#### [Extracted data]

--- --- ---

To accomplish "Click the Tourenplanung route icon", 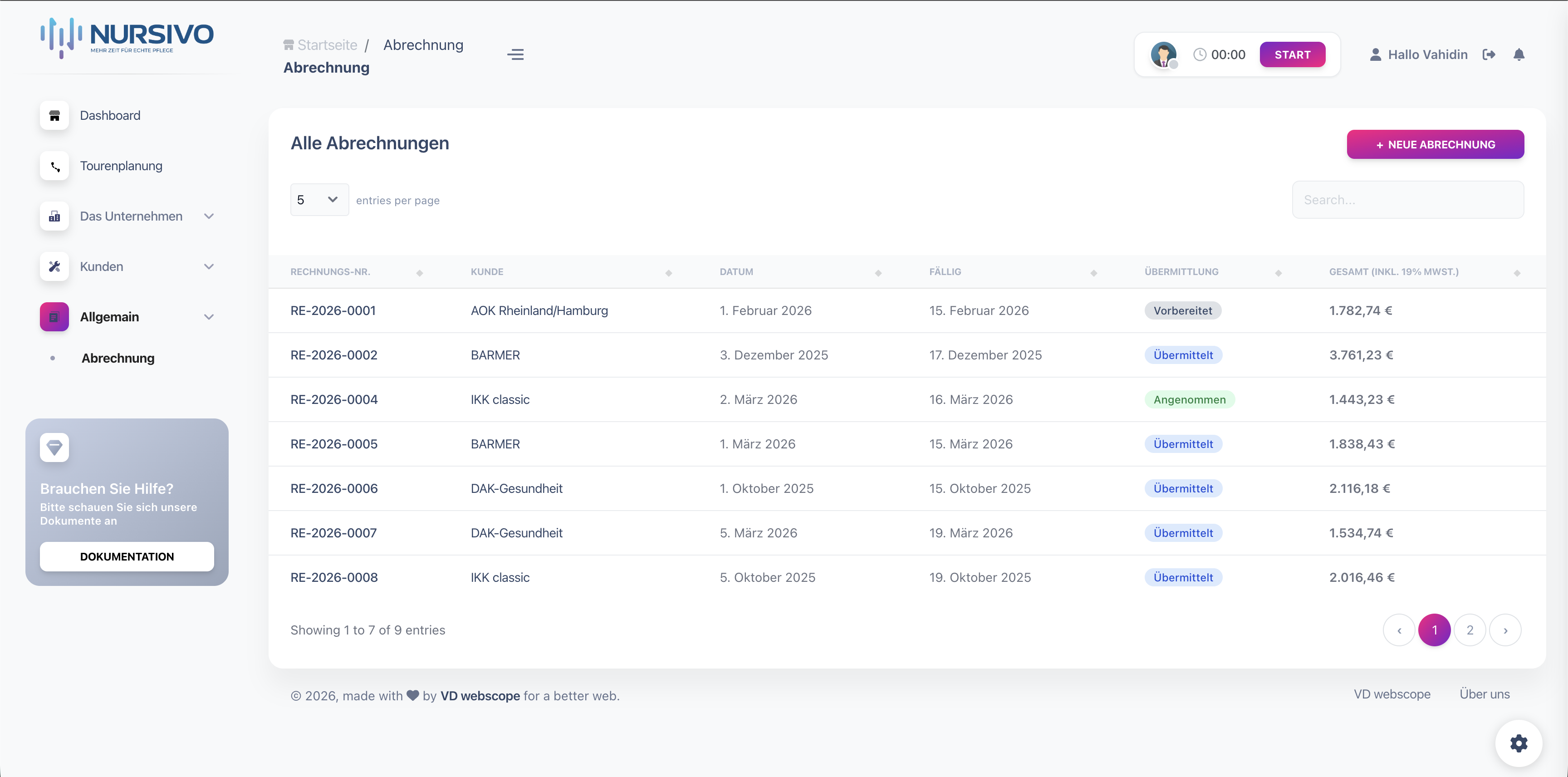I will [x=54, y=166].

--- --- ---

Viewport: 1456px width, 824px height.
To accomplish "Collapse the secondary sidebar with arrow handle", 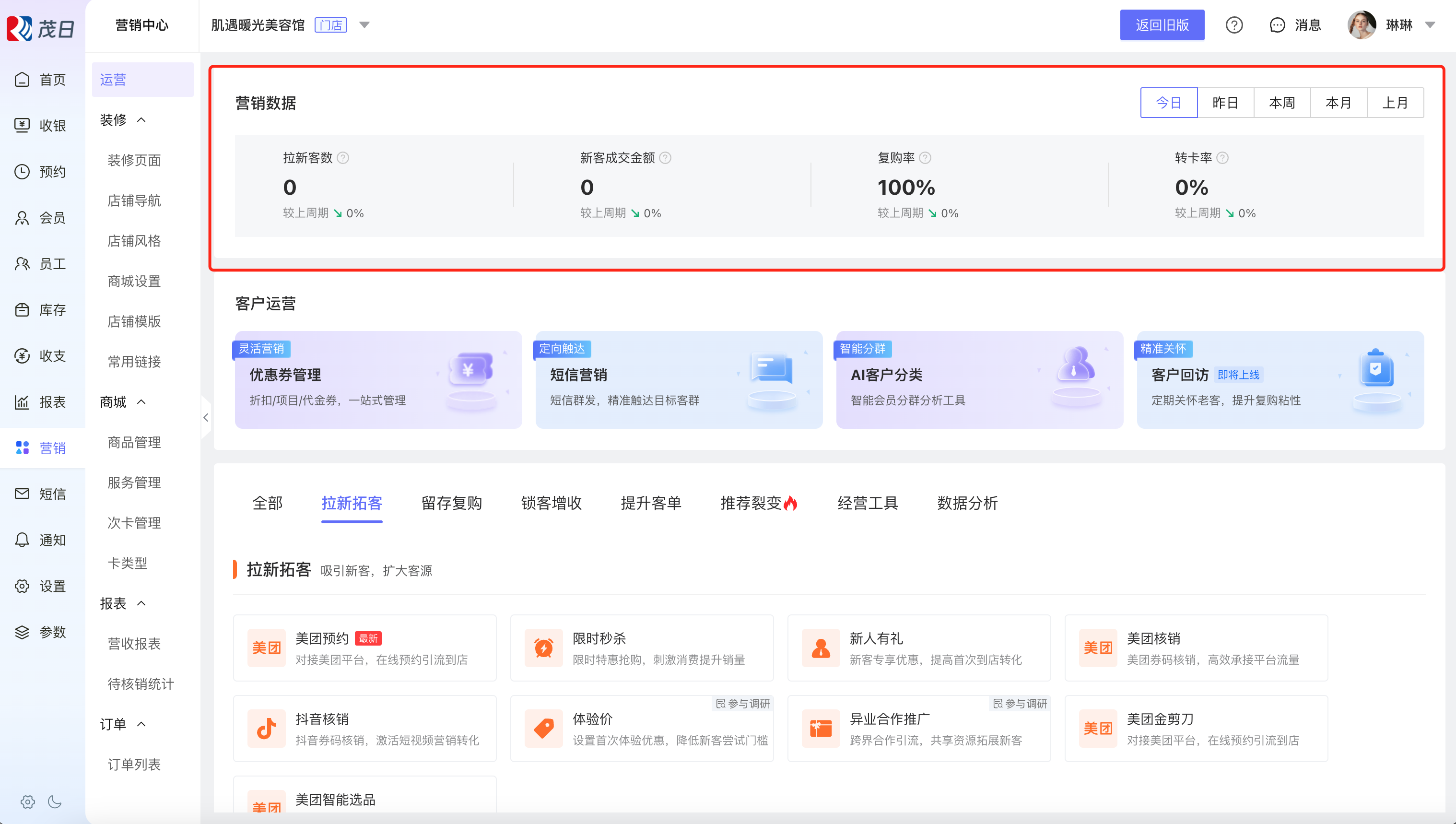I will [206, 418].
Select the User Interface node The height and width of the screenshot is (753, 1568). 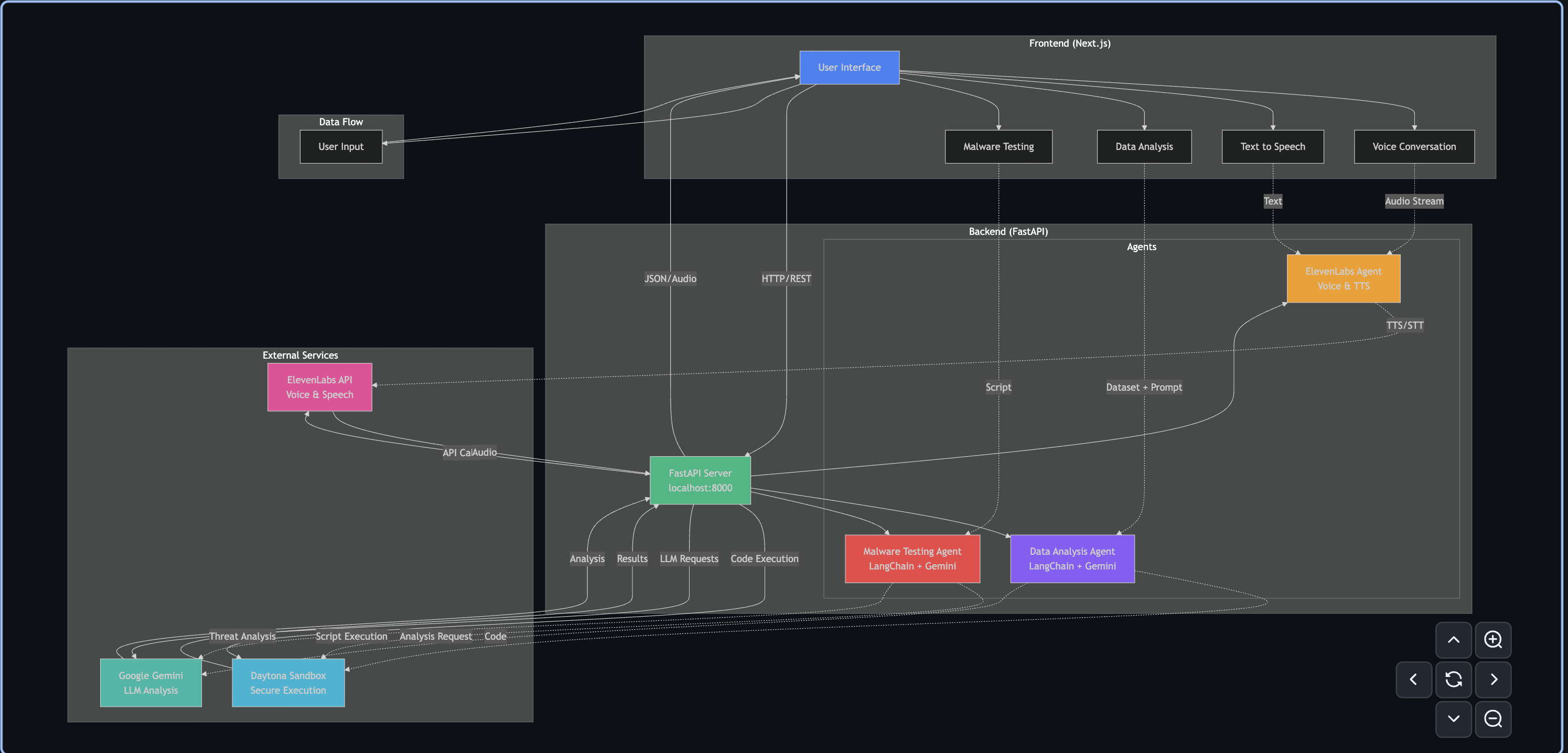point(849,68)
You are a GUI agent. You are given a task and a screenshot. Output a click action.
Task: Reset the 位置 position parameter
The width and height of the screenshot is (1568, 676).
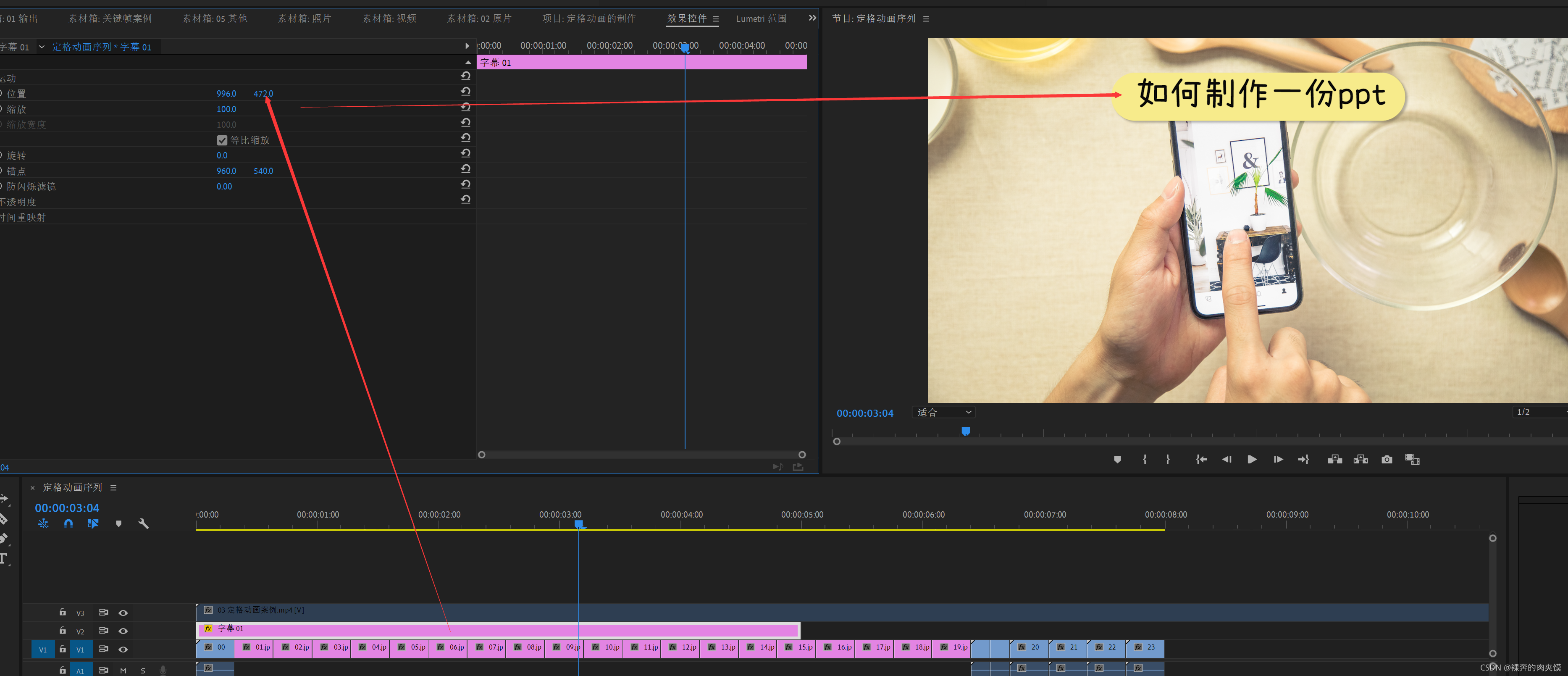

--- --- ---

All that should be written out is the stretch of lines above between the one holding "You are a GUI" and the one holding "The width and", inclusive, exactly as given.

#### [Answer to the exercise]
You are a GUI agent. You are given a task and a screenshot. Output a click action.
Task: Reset the 位置 position parameter
The width and height of the screenshot is (1568, 676).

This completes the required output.